──────── Document extract ────────

Thanks for the Info!


----------



## TRWOV (Feb 16, 2014)

Just a correction, Strider launched yesterday so it's no longer a pre-order 


*I’m a TPU cruncher, and I will be crunching on 60 cores/68 threads during this February Challenge*

I'll enter for
-Rage
-Assassin's Creed

and the Grand Prize






Arjai said:


> I am crunching for who? LOL. On my Asus Ultrabook with 2 cores/ 2 threads. I might also have another couple cpu's running before the end....
> 
> Not in for Grand prize. Or anything, for that matter. It appears none of the games in the list will work with my HD4000. That's fine, I am happy to be able to contribute to the prize pool!!



Contrast requires an HD2600 as minimum


----------



## djthrottleboi (Feb 16, 2014)

TRWOV said:


> Just a correction, Strider launched yesterday so it's no longer a pre-order
> 
> 
> *I’m a TPU cruncher, and I will be crunching on 60 cores/68 threads during this February Challenge*
> ...


like my desktop?



Spoiler


----------



## mx500torid (Feb 16, 2014)

Im in. 98 lb weakling here. 16 cores 20 threads. Oh yes I do Fold!!!. Would like to opt in for both Humble Bundles, Alpha Prime, The Fillet game, UFO and Batman


----------



## TRWOV (Feb 16, 2014)

djthrottleboi said:


> like my desktop?
> 
> 
> 
> ...




Nice. You're using dual monitors, I presume?

Mine:


----------



## djthrottleboi (Feb 16, 2014)

TRWOV said:


> Nice. You're using dual monitors, I presume?
> 
> Mine:


yeah it dual monitors and lol i like that one it made me think of castlevania had flashbacks come on up to 8.1 pro


----------



## TRWOV (Feb 16, 2014)

Will do on my next re-install after the challenge


----------



## djthrottleboi (Feb 16, 2014)

──────── Supplied data ────────

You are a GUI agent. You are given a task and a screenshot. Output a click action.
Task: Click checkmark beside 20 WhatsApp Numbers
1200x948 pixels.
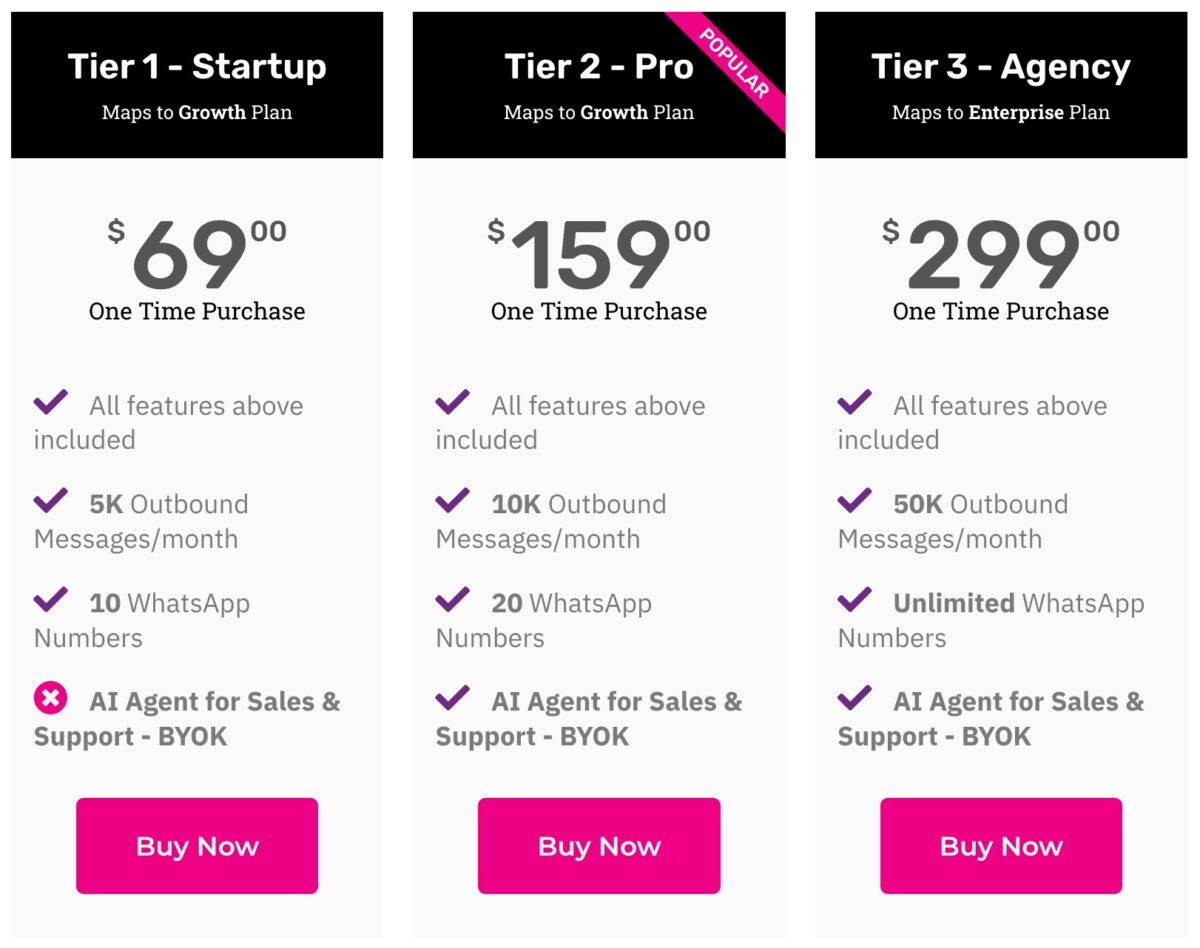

────────

[Actions to take]
1. According to the forum thread, what is the minimum graphics card that Contrast requires?
2. Put this sentence from the forum thread into Spanish: "It appears none of the games in the list will work with my HD4000."

[Responses for each task]
1. An HD2600

2. Parece que ninguno de los juegos de la lista funcionará con mi HD4000.